Exercise description. Please report, as a single number with no other text, how many lines of the listing contain "agent".
# # #
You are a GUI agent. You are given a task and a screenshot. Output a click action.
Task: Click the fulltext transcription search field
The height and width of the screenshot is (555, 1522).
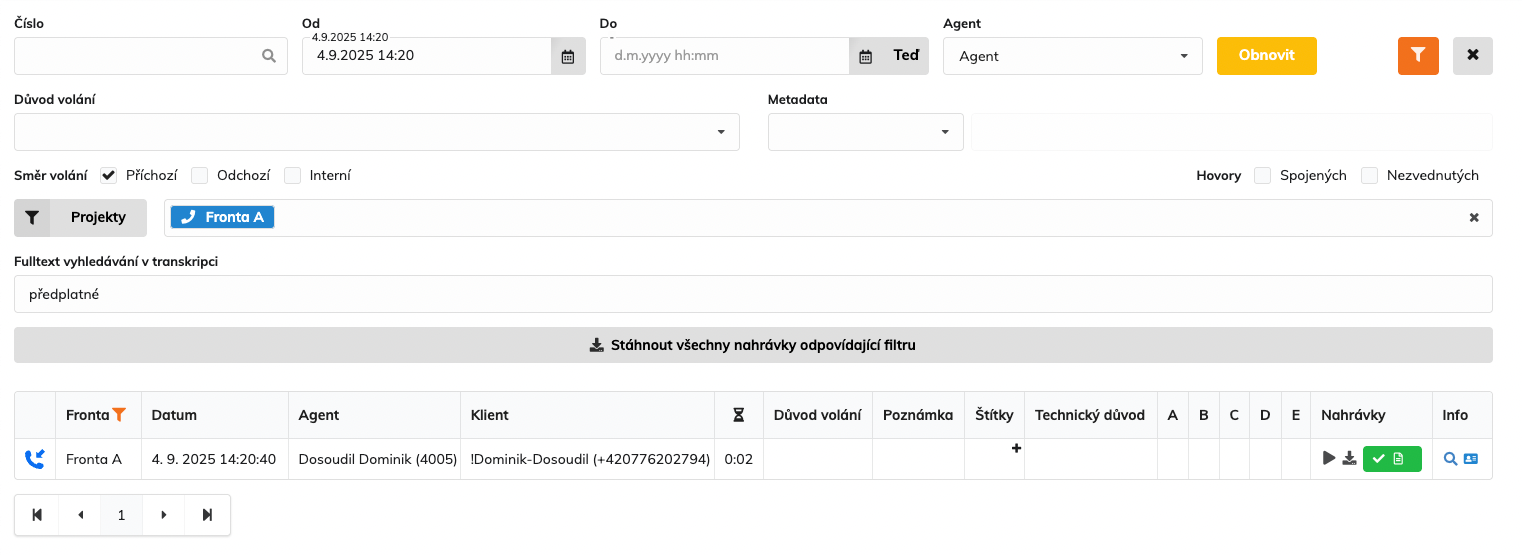(753, 294)
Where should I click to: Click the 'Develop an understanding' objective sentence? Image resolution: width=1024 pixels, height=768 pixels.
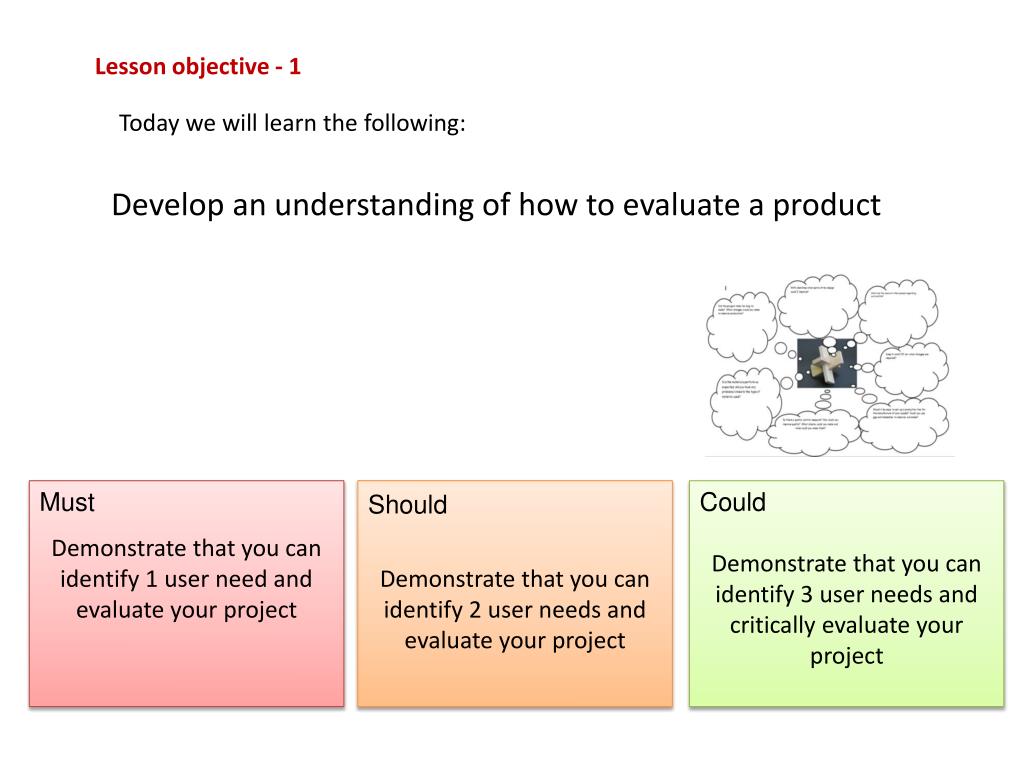[496, 205]
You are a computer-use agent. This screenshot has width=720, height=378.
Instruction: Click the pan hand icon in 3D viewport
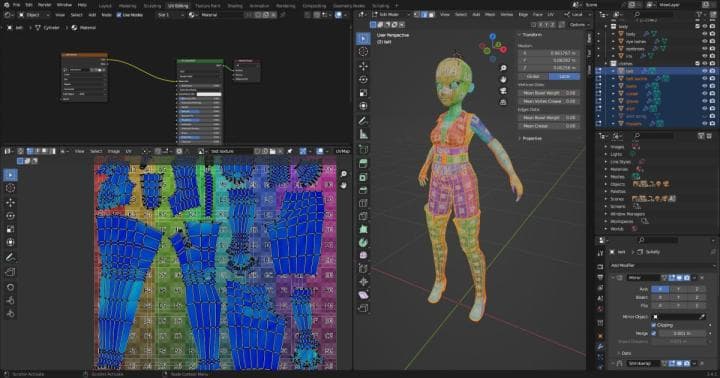[503, 79]
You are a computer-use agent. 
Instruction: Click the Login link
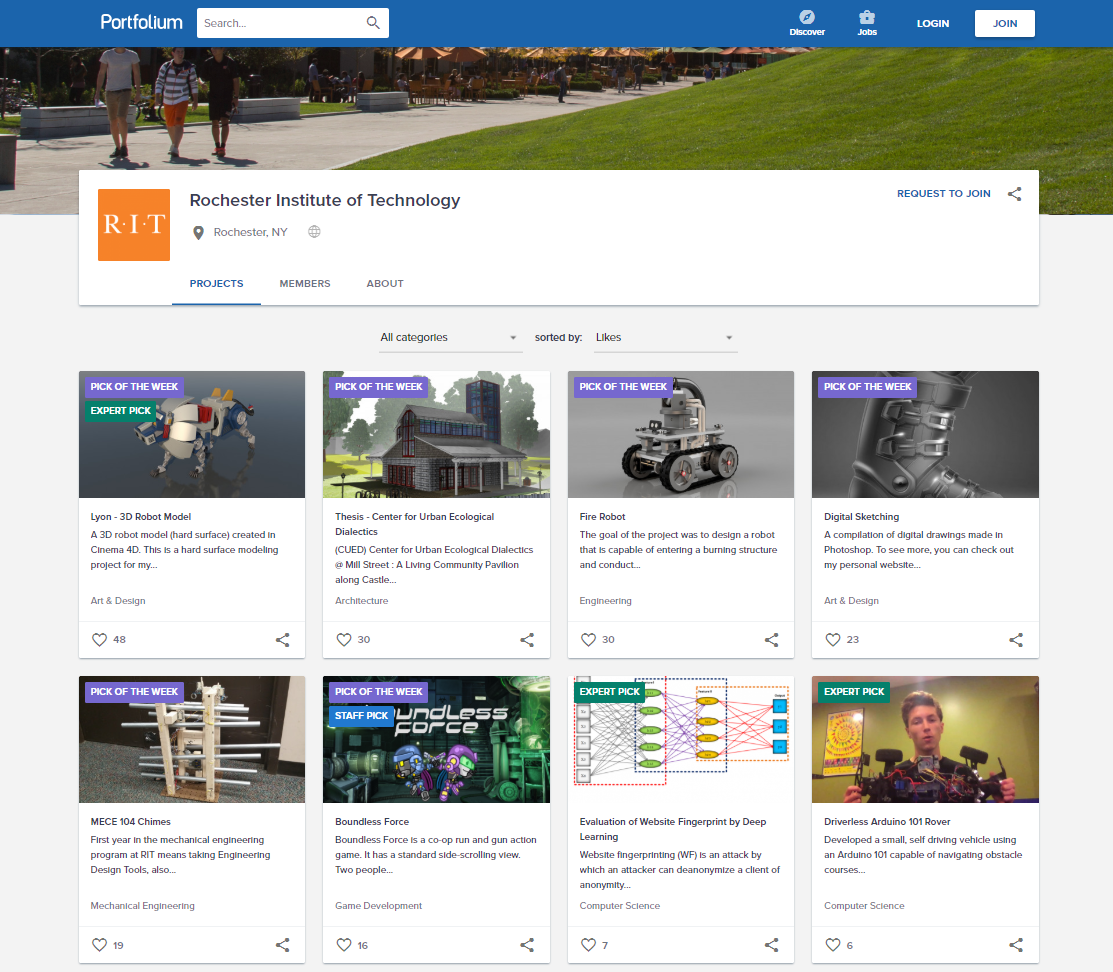932,24
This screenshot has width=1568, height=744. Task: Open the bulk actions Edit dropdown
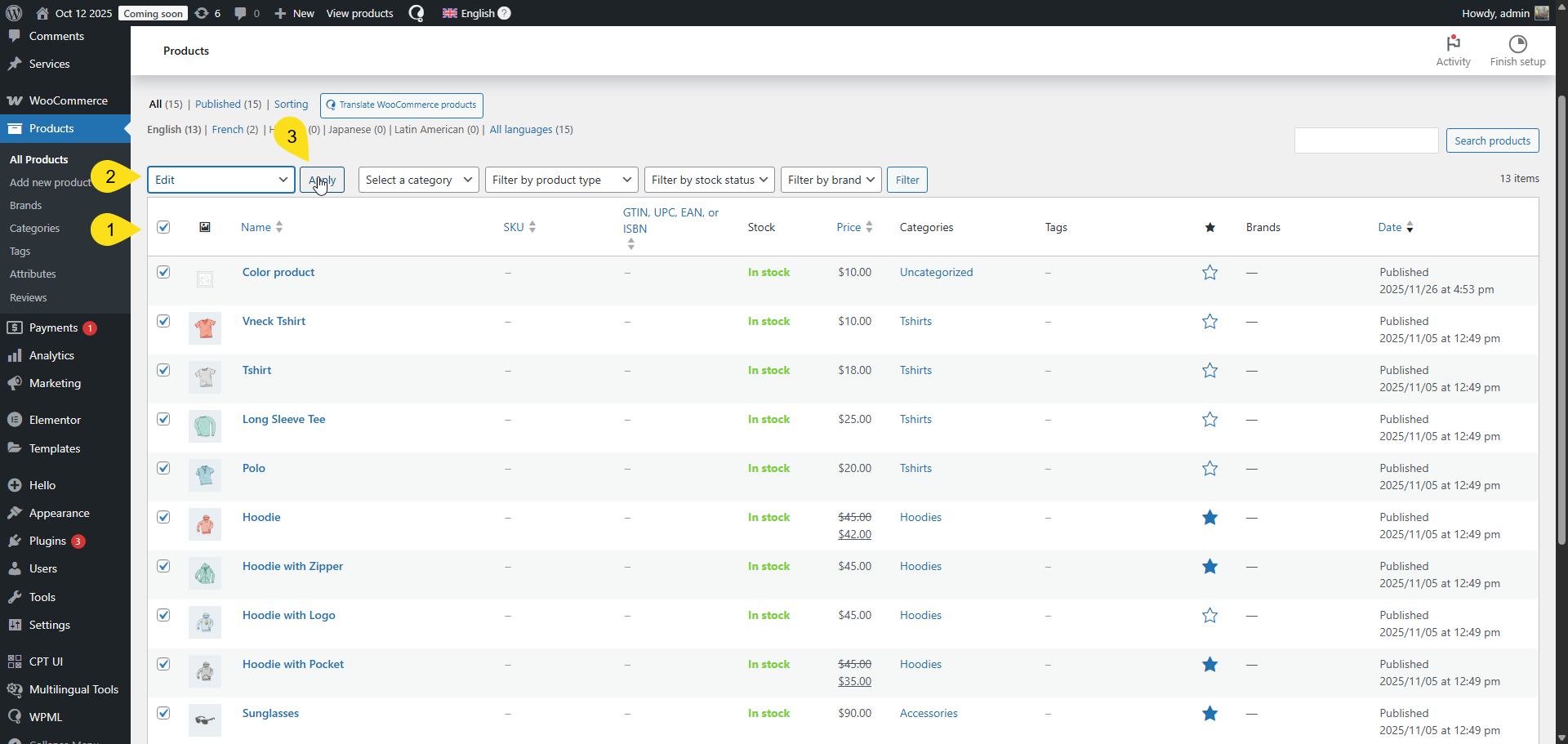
# # #
Response for this exercise. 3